With the pictures removed, write out the full listing below exactly.

(Exercise input Opens)

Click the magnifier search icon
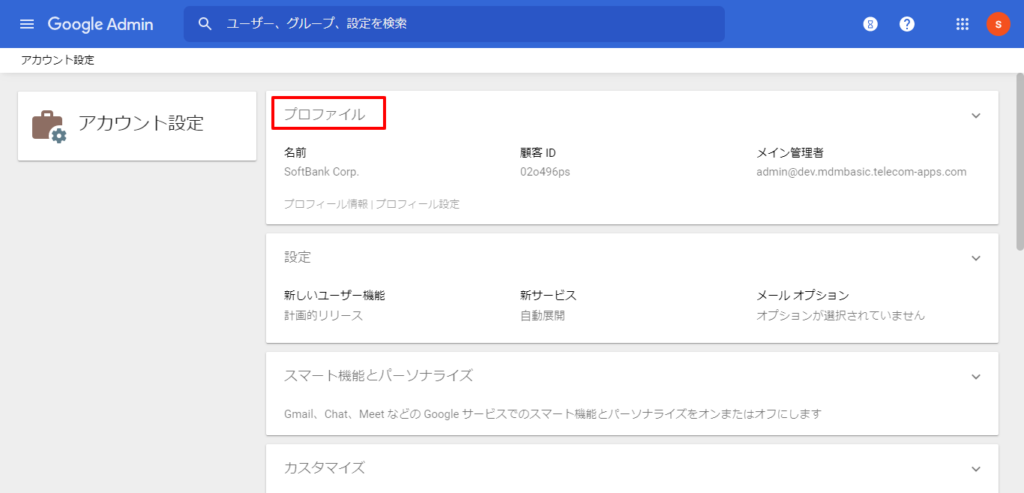The width and height of the screenshot is (1024, 493). coord(205,24)
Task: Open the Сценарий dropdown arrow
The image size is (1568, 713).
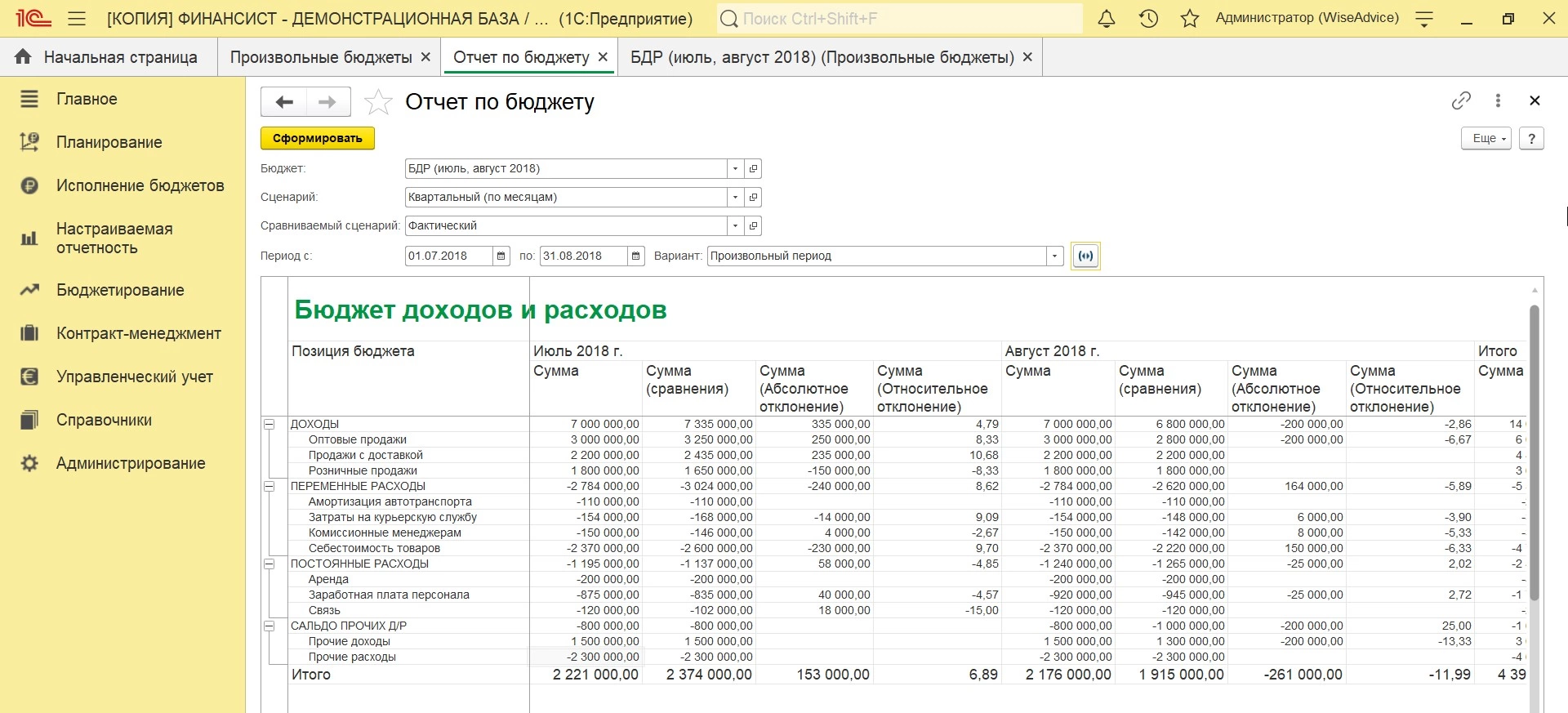Action: [x=735, y=198]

(Exercise input Closes)

* _Solution_:
Click the magnifier search icon
The width and height of the screenshot is (1024, 493). coord(205,24)
Task: Open the Сценарий dropdown arrow
The image size is (1568, 713).
Action: [x=735, y=198]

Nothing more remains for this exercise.